Enhanced publications can be defined as compound digital objects which combine ePrints with one or more metadata records, one or more research data objects, or any combination of these. The term ePrint is used to refer to an electronic version of an academic research paper (as proposed by Foulonneau and André, e.g., dissertations, journal articles, working papers, book chapters or reports. Similarly, the term research data may refer to any of the following types of objects:
- Data collections containing, e.g., the results of experiments, measurements performed by technical instruments or the results of surveys
- Data visualisations, e.g., graphs, diagrams, tables, or 3D models
- Machine readable chemical structures
- Multimedia files, e.g., images, video files or audio recordings
- Mathematical formulae, e.g., expressed in MathXML, or algorithms
- Text documents that form part of a corpus created for research purposes
- Software, which may be provided as source code, or implemented as web services
- Commentaries and annotations made by agents who have consulted digital objects
- Specifications of instruments or other hardware
- Digital certificates for research instruments
Requirements and recommendations for enhanced publications (EP)
Although, the core of an enhanced publication is an ePrint, whereas for a Research Objects is a scientific workflow, many of the following requirements for enhanced publications can be applied or at least be useful for the identification of requirements for ROs.
- Wrt Specification of the structure of enhanced publications,
o It must be possible at any moment to specify the component parts of an enhanced publication: Furthermore, it should be possible references not only to resources in their entirety, but, under certain conditions, also to specific locations within these resources, e.g., a specific table or even to a specific record or group of records within a database.
o Both the enhanced publication and its components must be available as web resources that can be referenced via URIs: It is advised to separate the URI of a resource from its location, especially as components of an enhanced publication do not necessarily have to be stored in a single repository. They may be distributed over different network locations.

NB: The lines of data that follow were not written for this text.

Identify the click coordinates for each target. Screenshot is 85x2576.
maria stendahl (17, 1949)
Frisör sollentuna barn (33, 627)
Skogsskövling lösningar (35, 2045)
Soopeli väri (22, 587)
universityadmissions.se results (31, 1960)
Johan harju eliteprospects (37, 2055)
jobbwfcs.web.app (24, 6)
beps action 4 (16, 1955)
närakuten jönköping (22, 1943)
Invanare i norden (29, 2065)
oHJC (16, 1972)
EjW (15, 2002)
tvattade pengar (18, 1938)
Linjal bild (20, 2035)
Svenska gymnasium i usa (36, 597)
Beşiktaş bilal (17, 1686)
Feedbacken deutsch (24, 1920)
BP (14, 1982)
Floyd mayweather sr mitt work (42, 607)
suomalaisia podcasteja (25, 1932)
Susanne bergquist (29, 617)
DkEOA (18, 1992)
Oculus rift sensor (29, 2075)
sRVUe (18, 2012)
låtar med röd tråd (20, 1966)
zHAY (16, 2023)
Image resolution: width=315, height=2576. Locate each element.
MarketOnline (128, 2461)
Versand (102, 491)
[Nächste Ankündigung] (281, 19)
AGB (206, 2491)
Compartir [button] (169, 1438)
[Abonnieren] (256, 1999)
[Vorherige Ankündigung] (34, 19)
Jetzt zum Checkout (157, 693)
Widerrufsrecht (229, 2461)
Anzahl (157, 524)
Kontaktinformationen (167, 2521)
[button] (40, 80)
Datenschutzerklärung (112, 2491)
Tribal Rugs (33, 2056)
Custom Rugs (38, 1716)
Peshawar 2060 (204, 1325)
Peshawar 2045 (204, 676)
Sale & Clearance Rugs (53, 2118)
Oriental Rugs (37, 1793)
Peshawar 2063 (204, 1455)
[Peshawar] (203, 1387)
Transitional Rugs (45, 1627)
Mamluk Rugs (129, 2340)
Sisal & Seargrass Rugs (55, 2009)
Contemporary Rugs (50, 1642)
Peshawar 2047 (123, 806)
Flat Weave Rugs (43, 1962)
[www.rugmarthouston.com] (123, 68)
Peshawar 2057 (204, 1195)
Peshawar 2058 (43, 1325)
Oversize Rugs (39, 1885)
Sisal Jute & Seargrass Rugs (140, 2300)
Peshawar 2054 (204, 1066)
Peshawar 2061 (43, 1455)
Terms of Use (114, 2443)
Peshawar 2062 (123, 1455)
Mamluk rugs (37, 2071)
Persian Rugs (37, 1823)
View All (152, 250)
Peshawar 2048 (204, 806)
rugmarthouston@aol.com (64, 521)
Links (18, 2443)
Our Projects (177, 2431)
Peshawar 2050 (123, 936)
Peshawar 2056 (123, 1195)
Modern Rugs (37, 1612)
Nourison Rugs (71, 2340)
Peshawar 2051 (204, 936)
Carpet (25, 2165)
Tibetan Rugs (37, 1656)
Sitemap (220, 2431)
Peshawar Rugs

- Wrt Compound Object properties
o It must be possible to add compound digital objects to the publication: Enhanced publications can be highly complex and multi-tiered objects, e.g., one enhanced publication may also wholly aggregate a second enhanced publication.
- Wrt versioning
o It must be possible to keep track of the different versions of both the enhanced publication as a whole, and of its constituent parts: Enhanced publications are potentially very dynamic resources, which may result in invalidating applications that were based on them. Hence, it is important to ensure that agents who make use of an enhanced publication can refer to specific versions of the compound object. The versioning issue is also important on the level of individual components, i.e., ePrints and research data can be very dynamic. A version is defined as "a digital object (in whatever format) that exists in time and place and has a context within a larger body of work". Versions can be identified by recording the date of the last modification, a version identification, or a textual description of the version.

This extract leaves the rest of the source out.